Écran de montre connectée affichant le QuickPanel d'AsteroidOS 2.0 avec icônes de réglages, luminosité, Bluetooth et batterie à 100%

AsteroidOS 2.0 redonne vie à 30 anciennes montres connectées abandonnées (et c’est open source)

Dix ans après sa création, AsteroidOS franchit une étape importante avec la sortie de la version 2.0, une distribution Linux gratuite et open source conçue pour redonner vie aux montres connectées vieillissantes que les fabricants ont abandonnées depuis longtemps. La mise à jour, annoncée le 16 février, introduit des fonctionnalités qui rapprochent les appareils portables plus anciens des appareils modernes tout en mettant l’accent sur la confidentialité des utilisateurs et la durabilité environnementale.

Question : qu’est-ce qu’AsteroidOS ? Le projet a débuté en 2015 lorsque Florent Revest, étudiant français en informatique, a cherché à créer une alternative aux plateformes propriétaires de montres connectées. « Une montre connectée est un appareil qui peut accéder à un large éventail d’informations personnelles« , écrivait Revest lors du lancement du projet. « De nombreux utilisateurs estiment que les plateformes propriétaires actuelles ne peuvent pas garantir un niveau de contrôle satisfaisant sur leur vie privée. »

Après une version alpha en 2016 et la version 1.0 en 2018, ce projet communautaire propose aujourd’hui sa mise à jour la plus importante à ce jour. Contrairement aux alternatives commerciales, AsteroidOS fonctionne sans télémétrie ni dépendance au cloud. Le système d’exploitation se synchronise avec les téléphones via Bluetooth grâce à plusieurs applications compagnes, notamment le projet Gadgetbridge basé sur Android, qui offre désormais une parité de fonctionnalités quasi complète avec l’application de synchronisation native d’AsteroidOS.

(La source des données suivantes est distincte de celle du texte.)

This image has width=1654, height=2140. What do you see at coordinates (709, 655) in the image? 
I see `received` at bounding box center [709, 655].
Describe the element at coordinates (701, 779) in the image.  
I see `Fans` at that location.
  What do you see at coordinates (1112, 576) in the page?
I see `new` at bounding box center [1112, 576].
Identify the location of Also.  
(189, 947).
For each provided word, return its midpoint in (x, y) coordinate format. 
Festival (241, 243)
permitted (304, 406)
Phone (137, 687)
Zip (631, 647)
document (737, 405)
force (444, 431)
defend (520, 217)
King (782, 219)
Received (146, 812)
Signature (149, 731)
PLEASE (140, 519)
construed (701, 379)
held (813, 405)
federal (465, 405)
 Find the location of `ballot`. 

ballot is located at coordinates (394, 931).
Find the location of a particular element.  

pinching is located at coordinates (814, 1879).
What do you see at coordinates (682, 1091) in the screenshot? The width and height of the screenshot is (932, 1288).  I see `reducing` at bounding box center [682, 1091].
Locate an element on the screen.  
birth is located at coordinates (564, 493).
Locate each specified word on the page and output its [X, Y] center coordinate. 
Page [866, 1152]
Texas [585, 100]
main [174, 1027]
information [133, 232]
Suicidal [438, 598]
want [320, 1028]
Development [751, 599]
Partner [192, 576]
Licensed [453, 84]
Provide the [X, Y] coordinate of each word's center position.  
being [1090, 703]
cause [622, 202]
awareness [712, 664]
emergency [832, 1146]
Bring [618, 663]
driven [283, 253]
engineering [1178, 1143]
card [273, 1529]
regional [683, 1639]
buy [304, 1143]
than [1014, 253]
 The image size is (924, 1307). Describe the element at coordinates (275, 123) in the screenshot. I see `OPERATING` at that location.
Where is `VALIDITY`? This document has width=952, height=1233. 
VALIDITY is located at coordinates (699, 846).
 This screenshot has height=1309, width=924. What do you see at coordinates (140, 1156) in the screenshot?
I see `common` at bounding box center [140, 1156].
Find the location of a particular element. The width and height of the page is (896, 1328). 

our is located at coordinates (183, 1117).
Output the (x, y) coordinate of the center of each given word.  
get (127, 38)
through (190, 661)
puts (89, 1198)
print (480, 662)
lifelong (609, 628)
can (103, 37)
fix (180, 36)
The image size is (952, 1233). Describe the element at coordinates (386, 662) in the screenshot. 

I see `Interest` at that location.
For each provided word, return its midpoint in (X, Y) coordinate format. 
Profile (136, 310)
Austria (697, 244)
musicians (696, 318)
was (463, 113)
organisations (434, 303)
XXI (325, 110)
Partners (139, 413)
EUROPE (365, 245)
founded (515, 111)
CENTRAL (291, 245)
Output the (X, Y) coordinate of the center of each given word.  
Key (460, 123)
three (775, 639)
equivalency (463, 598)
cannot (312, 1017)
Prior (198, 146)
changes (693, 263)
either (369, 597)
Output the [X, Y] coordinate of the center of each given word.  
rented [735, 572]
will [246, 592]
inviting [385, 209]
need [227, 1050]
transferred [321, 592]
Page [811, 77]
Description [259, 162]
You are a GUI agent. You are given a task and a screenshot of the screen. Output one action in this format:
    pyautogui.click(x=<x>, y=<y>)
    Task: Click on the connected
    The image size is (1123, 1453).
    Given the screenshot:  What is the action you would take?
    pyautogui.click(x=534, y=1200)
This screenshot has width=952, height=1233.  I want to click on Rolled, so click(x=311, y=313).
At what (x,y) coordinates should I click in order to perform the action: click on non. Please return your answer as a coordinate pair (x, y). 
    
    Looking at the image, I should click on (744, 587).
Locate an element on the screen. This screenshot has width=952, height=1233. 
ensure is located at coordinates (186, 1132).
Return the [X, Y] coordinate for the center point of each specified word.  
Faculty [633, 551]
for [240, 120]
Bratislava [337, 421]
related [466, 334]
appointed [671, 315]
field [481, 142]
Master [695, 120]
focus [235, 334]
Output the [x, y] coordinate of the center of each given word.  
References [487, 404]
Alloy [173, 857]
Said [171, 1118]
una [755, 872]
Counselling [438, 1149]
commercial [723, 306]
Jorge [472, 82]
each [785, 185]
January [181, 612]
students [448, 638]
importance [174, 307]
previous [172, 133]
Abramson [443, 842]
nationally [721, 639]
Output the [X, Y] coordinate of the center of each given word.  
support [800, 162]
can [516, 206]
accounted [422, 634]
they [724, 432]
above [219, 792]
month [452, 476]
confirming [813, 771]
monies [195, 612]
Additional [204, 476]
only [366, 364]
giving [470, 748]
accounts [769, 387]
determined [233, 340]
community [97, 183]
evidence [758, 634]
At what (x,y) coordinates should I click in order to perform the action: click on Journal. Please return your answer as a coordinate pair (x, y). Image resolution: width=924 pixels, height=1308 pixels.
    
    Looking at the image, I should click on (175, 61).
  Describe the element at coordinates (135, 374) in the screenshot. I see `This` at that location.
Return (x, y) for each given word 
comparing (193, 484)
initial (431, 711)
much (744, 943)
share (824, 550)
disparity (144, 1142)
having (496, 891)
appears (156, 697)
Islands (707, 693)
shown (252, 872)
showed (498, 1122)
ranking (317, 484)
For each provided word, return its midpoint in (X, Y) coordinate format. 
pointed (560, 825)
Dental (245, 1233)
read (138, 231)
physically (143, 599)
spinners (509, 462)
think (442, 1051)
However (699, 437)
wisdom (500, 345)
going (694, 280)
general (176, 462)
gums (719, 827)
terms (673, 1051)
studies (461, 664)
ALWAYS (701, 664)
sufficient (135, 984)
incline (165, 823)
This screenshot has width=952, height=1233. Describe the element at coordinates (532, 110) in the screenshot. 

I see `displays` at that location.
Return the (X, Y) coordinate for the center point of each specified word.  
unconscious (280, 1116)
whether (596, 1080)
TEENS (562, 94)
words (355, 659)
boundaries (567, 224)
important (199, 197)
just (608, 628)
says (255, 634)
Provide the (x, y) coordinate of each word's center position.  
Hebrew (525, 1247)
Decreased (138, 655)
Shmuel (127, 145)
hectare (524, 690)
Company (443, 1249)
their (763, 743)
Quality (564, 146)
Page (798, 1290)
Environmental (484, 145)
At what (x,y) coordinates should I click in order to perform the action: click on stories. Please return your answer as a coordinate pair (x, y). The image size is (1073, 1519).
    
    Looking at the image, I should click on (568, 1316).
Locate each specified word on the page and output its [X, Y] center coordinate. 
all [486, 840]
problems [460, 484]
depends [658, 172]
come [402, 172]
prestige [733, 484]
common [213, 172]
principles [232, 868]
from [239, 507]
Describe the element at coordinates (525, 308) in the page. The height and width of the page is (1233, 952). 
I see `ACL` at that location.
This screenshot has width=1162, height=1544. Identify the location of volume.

Nouvelles fonctionnalités et 30 montres supportées

AsteroidOS 2.0 ajoute la prise en charge de l’affichage permanent, l’activation par inclinaison, la surveillance de la fréquence cardiaque et une fonctionnalité initiale de comptage de pas. La mise à jour introduit également un QuickPanel repensé avec des raccourcis personnalisables, sept nouveaux styles de lanceur d’applications, un mode table de nuit pour une utilisation en chevet, et une application boussole. Les optimisations de performance promettent des animations plus fluides et une autonomie améliorée.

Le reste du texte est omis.